Sind die USA noch ein zuverlässiges Nato-Mitglied?

Zwei Drittel der Deutschen halten die USA unter Trump dem Report zufolge für ein weniger zuverlässiges Nato-Mitglied als noch in früheren Jahren. Die Werte stammen aus dem November 2025 - also vor der Grönland-Debatte um den Jahreswechsel. 22 Prozent gaben an, dass sich die US-Zuverlässigkeit nicht verändert habe, 8 Prozent gaben an, sie habe sich unter Trump verbessert. Auch bei anderen Ländern überwiegt die Skepsis: „Tatsächlich geben etwa die Hälfte bis zwei Drittel der Befragten in ausgewählten europäischen Ländern und Kanada an, dass die USA ein weniger verlässliches NATO-Mitglied geworden sind“, heißt es im Bericht.
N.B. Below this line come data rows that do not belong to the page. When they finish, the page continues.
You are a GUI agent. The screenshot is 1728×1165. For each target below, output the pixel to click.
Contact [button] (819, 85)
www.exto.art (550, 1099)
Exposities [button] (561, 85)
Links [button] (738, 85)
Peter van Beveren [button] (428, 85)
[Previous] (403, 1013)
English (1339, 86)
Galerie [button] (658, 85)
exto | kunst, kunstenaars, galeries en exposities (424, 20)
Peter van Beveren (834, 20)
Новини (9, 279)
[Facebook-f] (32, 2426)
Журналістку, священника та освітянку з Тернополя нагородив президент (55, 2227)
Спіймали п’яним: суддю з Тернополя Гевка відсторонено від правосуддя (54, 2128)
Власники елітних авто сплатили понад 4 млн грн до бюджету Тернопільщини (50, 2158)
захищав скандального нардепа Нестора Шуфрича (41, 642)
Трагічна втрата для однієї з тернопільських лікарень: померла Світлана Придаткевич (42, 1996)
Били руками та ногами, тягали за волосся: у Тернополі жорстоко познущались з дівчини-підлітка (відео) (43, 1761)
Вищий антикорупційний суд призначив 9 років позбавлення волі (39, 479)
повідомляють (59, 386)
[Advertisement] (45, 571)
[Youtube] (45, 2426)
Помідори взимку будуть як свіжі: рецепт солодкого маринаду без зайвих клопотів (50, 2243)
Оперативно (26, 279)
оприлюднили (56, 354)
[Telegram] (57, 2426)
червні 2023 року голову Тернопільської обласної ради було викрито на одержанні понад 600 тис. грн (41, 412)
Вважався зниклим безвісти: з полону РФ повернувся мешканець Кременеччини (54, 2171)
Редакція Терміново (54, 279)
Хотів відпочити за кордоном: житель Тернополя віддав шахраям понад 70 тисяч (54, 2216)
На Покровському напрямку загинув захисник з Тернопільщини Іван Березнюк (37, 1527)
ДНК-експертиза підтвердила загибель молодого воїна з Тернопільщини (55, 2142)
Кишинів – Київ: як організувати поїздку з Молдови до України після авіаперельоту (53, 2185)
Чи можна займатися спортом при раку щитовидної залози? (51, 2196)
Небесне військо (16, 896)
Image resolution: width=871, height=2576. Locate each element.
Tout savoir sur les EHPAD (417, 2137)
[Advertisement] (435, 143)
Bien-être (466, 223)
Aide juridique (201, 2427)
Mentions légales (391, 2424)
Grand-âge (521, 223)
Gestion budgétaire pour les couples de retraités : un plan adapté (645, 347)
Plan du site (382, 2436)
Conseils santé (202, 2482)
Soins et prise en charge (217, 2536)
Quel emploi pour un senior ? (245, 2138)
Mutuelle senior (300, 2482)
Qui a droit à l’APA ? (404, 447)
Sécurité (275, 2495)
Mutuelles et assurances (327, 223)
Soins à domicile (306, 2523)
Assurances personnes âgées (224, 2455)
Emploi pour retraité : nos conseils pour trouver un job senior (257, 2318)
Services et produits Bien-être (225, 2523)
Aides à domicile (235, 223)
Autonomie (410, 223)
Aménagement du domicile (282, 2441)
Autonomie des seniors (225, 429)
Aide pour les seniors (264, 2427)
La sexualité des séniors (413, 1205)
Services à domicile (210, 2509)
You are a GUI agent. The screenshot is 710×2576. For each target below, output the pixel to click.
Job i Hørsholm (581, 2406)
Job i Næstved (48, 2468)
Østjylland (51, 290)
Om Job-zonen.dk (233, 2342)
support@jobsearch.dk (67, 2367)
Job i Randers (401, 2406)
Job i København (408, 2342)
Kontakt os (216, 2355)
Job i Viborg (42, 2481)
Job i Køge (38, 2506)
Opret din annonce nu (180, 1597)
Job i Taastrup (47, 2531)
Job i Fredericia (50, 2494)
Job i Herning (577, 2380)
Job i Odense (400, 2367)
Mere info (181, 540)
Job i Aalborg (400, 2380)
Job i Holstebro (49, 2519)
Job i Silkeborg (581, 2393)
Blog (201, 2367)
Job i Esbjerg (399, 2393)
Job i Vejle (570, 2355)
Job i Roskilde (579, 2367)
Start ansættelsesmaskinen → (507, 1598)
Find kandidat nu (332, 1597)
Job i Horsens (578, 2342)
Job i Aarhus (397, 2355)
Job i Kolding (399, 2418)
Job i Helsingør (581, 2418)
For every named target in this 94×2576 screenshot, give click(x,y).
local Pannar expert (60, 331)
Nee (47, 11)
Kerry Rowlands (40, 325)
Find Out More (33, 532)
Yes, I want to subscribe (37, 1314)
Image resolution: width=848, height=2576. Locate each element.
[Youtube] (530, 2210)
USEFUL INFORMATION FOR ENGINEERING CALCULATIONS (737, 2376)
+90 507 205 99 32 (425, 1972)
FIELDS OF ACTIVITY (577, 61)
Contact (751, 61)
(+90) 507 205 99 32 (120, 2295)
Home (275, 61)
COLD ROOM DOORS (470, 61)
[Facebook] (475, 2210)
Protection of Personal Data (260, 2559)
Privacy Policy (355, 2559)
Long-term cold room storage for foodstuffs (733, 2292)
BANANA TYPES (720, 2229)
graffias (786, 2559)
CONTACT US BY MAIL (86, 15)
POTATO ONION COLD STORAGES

Die Münchner Sicherheitskonferenz findet vom 13. bis 15. Februar statt. Nach Angaben der Konferenzleitung hatten eine Woche vor Beginn 65 Staats- und Regierungschefs zugesagt. Zudem standen mehr als 90 Außen- und Verteidigungsminister auf der Gästeliste der Konferenz, die wie jedes Jahr im Hotel Bayerischer Hof stattfindet. Zu den prominentesten Gästen dürfte US-Außenminister Marco Rubio zählen. Auch der ukrainische Präsident Wolodymyr Selenskyj soll nach München kommen. Erstmals wird Friedrich Merz (CDU) als Bundeskanzler an der Konferenz teilnehmen und die Sicherheitspolitik seiner Regierung vorstellen.